The existing docs suggest to me that this process should be followed for all bugs with no exceptions, but Matt's response here suggests that in reality we only expect queries to be added for long-running issues with no immediately obvious fixes. Perhaps it's worth adding a note somewhere (perhaps http://docs.openstack.org/infra/manual/developers.html#automated-testing) explaining that it's only worth adding a query for bugs that have no immediately obvious fixes?

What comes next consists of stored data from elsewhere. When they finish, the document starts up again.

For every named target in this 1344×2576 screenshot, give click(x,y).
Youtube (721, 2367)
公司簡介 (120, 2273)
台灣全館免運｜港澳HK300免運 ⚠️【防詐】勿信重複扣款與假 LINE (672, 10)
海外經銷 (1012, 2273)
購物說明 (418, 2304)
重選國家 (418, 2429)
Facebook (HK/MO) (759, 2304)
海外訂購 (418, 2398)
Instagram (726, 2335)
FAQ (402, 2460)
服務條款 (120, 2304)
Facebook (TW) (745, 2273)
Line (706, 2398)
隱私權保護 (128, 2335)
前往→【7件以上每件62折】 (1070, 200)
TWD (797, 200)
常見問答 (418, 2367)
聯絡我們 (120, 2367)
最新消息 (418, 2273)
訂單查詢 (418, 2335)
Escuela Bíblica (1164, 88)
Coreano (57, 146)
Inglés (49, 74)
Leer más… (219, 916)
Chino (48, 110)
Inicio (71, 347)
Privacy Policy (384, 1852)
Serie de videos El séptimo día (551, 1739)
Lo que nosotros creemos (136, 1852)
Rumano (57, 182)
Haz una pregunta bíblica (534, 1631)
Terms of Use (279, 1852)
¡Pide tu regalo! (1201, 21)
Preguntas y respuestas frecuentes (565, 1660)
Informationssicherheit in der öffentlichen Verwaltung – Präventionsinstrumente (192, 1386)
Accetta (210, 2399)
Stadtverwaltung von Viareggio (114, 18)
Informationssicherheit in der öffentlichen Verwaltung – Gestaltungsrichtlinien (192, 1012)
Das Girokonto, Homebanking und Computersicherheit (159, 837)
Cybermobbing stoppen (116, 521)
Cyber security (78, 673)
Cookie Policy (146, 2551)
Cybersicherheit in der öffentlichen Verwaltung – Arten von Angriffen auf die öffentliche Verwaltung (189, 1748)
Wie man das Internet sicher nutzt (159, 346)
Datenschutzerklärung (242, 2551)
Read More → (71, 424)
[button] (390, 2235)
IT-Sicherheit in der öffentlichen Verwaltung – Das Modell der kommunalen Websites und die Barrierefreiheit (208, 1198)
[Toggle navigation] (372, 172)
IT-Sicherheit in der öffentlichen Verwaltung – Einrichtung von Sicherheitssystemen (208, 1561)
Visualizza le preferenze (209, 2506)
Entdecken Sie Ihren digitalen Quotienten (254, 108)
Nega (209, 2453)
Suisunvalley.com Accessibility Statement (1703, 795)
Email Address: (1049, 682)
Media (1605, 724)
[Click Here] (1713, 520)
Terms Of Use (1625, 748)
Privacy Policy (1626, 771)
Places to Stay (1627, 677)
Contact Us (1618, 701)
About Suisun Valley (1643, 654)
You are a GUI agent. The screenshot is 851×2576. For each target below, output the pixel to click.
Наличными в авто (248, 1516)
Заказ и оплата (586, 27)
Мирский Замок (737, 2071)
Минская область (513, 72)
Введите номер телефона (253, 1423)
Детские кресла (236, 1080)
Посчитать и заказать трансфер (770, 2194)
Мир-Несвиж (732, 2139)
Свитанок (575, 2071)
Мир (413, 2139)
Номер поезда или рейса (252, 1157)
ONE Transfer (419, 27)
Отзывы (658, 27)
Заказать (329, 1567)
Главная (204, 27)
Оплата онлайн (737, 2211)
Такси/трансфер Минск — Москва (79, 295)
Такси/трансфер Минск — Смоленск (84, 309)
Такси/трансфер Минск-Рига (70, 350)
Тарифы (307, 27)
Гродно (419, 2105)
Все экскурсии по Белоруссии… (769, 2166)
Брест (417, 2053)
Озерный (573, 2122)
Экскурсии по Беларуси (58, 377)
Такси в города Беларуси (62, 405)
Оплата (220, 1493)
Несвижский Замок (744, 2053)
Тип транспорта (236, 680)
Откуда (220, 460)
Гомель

" Does check-tripleo-ironic-overcloud-precise-nonha run in the gate queue" I don't believe it does - certainly it doesn't on the tripleo-incubator project. I'm not sure why that's relevant though: http://docs.openstack.org/infra/manual/developers.html#automated-testing says that "If a change fails tests in Jenkins, please follow the steps below:" - if it's only gate checks that matter, perhaps that should say "If a change fails gate tests in Jenkins, please follow the steps below:" ?

"If the bug is fixed and isn't in the gate queue, it's not on the uncategorized bugs list so there isn't a huge reason to add an e-r query for it." There's reason for me. We had many changes across many projects (not just TripleO projects - https://review.openstack.org/#/c/141043/ was a change on Heat, but it ran the TripleO checks, for instance) that had failed this check. I was under the understanding that landing an elastic-recheck query would cause an automatic recheck for all of those changes - simpler (for me) than finding them all and manually requesting a recheck

But in hindsight I'm not sure why I thought that - it seems more logical that the new elastic-recheck rule would be only applied on new changes as they failed, rather than retroactively being applied to old changes.

Even then, if I've understood the above properly, elastic-recheck only actually rechecks if a gate test fails; and since this test is never used in a gate, elastic-recheck would never kick in anyway.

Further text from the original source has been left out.